» What the task asks:
Before copying the entries, remove the pictures; everything else stays exactly as it is.

» Records supplied:
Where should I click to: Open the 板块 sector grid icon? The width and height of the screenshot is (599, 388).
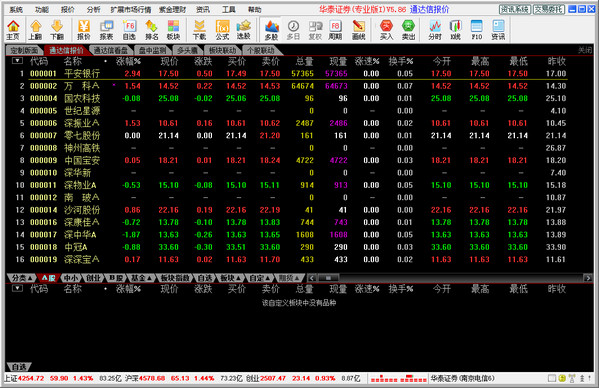click(x=173, y=30)
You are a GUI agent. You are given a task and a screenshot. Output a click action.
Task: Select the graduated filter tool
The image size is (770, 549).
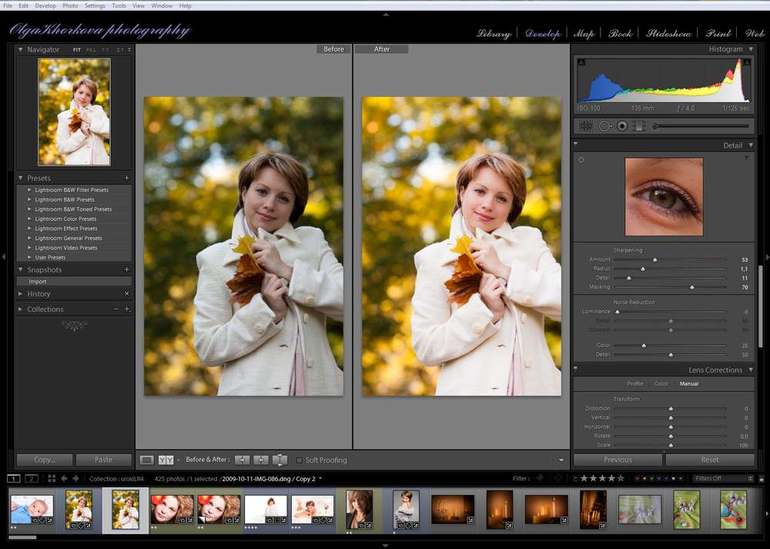point(638,126)
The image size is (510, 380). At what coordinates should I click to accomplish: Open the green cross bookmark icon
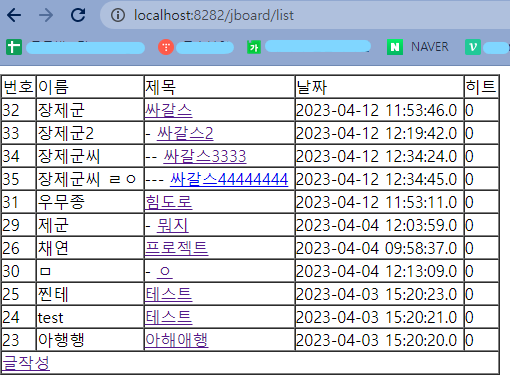click(x=14, y=47)
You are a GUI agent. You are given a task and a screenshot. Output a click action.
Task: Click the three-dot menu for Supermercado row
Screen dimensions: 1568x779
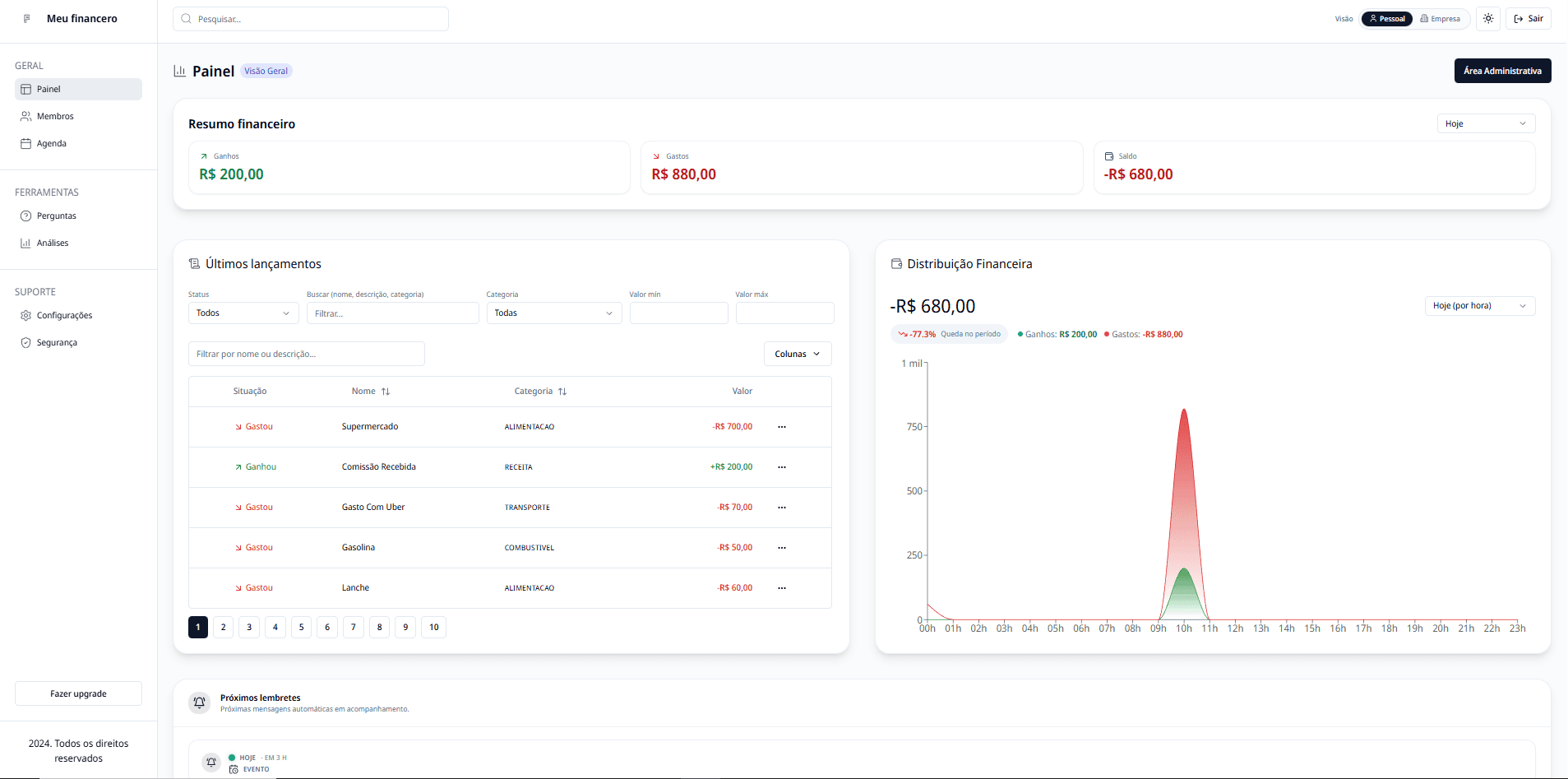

» Exercise result:
Where should I click to: Open the 板块 sector grid icon? The width and height of the screenshot is (599, 388).
click(x=173, y=30)
You are a GUI agent. You are given a task and a screenshot. Output a click action.
Task: Select the graduated filter tool
The image size is (770, 549).
point(638,126)
The image size is (510, 380). At what coordinates should I click to accomplish: Open the green cross bookmark icon
click(x=14, y=47)
You are a GUI agent. You are given a task and a screenshot. Output a click action.
Task: Click the three-dot menu for Supermercado row
Screen dimensions: 1568x779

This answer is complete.